- **Task to complete**:
Please repeat the listing below in its entirety, exactly.

- **Data for this task**:
--------

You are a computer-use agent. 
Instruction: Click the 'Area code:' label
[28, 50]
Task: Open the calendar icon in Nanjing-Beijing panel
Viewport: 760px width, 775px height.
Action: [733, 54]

--------

- **Exercise solution**:
You are a computer-use agent. 
Instruction: Click the 'Area code:' label
[28, 50]
Task: Open the calendar icon in Nanjing-Beijing panel
Viewport: 760px width, 775px height.
Action: [733, 54]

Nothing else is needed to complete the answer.